The sound of glass shattering. Smiles and Cheers. That was on Saturday night as Dan and Lauren officially became husband and wife. Before Dan stomped on the glass, Rabbi Ettin reminded all of us sitting under a perfect Carolina Blue sky, that life is not perfection, that life has broken pieces, and that dealing with those broken pieces is a part of life and marriage. Although I knew that was true, in that moment, surrounded by friends and family, the broken part felt far away.
Monday early afternoon Michael and I sat under that same perfect Carolina sky, drank our last Chapel Hill cup of coffee and reflected on the perfection of the weekend. We were clearly glowing POG’s (Parents of the Groom). 90 minutes later sitting at Gate C7 something changed in the air around the gate. I turned to twitter and saw “explosion” “Copley Square” “another explosion” “chaos”. I’m a Boston girl through and through. I am a Patriots Day girl. The first part of my life was spent living near Heartbreak Hill, the second in Lexington and I am now living the third half on the other side of the river, right across from the City of Boston. I had two babies in April – with due dates measured in terms of proximity to Patriots Day. My major pregnancy concern with Dan was “how would I be able to get to the hospital if I went into Labor on Patriots Day? (As it turned out, I went into labor shortly after midnight when the roads were clear and Dan was born the next day. April 16 1985. Happy 28th Birthday Dan!)
As always, we had to turn off all electronic devices as the cabin doors closed. Sometimes that is a welcome respite; Monday it was not. An hour later we learned that the airport was closed and began to circle over Providence. The airspace opened and we touched down at Logan. As I turned on my phone the messages flooded in from friends and colleagues. The caring brought tears to my eyes and was my first indication of how horrific things were. I spent Monday night glued to the television, almost unable to process what we were seeing.
Glass shattering. Blood everywhere. Screams, Cries. This was not the celebratory glass shattering of Saturday night. This was a shattering of so much that is impossible to put into words. It was a shattering for all those who have ever been to Heartbreak Hill, to those who have run the marathon, or cheered on family, friends and strangers, as they needed a boost along the route.
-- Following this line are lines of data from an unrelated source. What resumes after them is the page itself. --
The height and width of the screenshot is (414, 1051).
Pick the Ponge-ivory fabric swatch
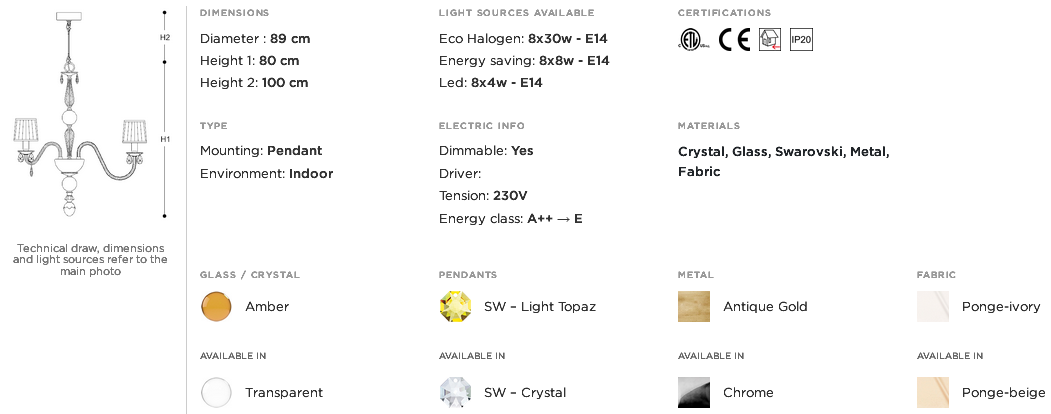coord(933,307)
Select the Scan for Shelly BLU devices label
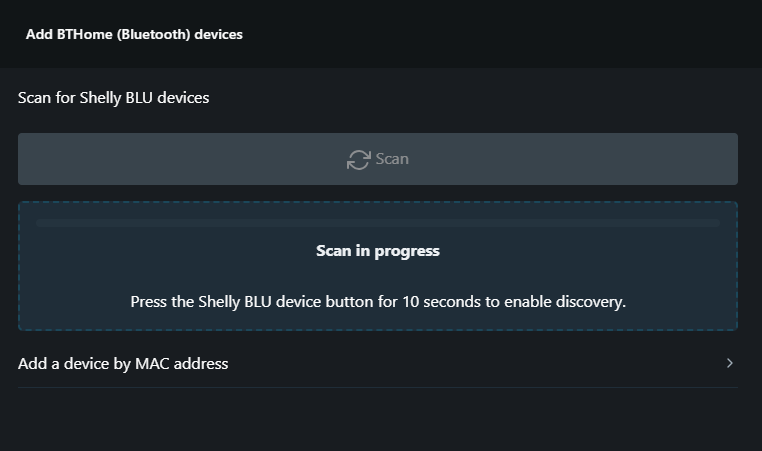 [113, 97]
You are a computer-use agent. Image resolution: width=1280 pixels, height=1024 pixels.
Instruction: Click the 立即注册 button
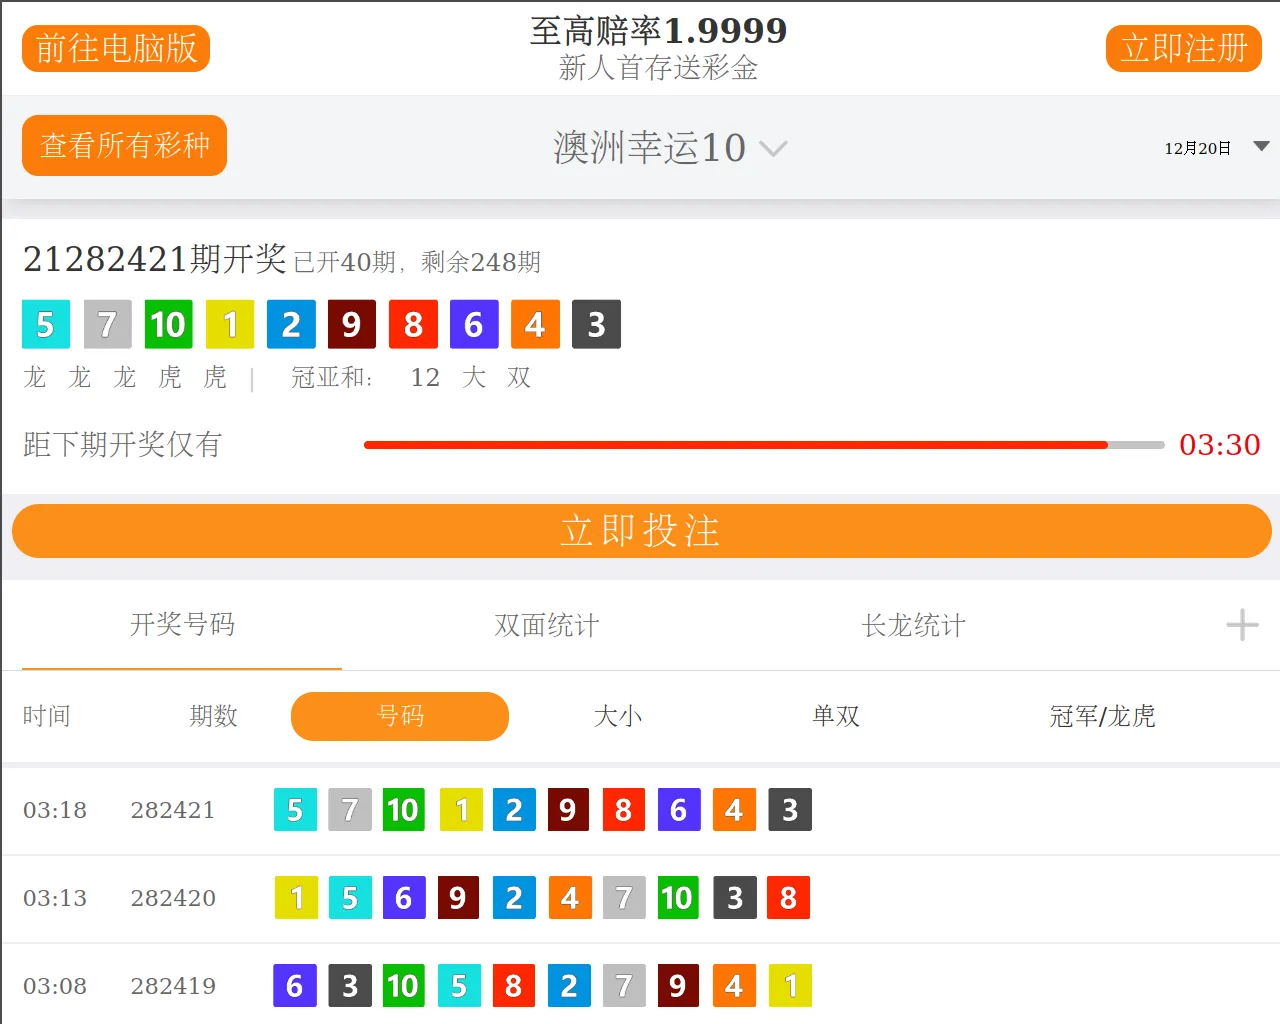(x=1183, y=48)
A shattering for those who have ever been to an 11 am Red Sox Game, or have sung Sweet Caroline at Fenway Park. A shattering for those who have wondered why Charlie’s wife didn’t just give him a nickel (rather than a sandwich every day) so he could get off the MTA. A shattering for those who “love our formerly dirty but now clean water”. If you have rooted for or against the Red Sox, Patriots, Celtics or Bruins this is a shattering. If your heart lurches from the beauty of Boston every time the Red Line emerges from the underground in Cambridge and crosses the river you are shattered. If you or a loved one has ever spent time getting medical care from one of our wonderful hospitals, you are shattered. And on.
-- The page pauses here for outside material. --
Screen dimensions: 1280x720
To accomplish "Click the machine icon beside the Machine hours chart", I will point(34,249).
Somehow each one of us must integrate the shattering of the glass on Saturday night and the shattering of the glass on Monday afternoon. The transitions between the beauty and pain of life are often seamless. However, we can and will integrate the beauty and the pain of glass shattering by caring for one another, by continuing to find the good in one another, by smiling at strangers, by helping those in our midst who need it – today and everyday, by holding our families close, by listening to our children, by finding creative and constructive ways to express our angst and anger, and most importantly, by each of us continuing to do whatever we can possibly do to make this world a better place. There will always be broken glass, there will always be challenges among us, but there will also always be beauty and strength within each of us.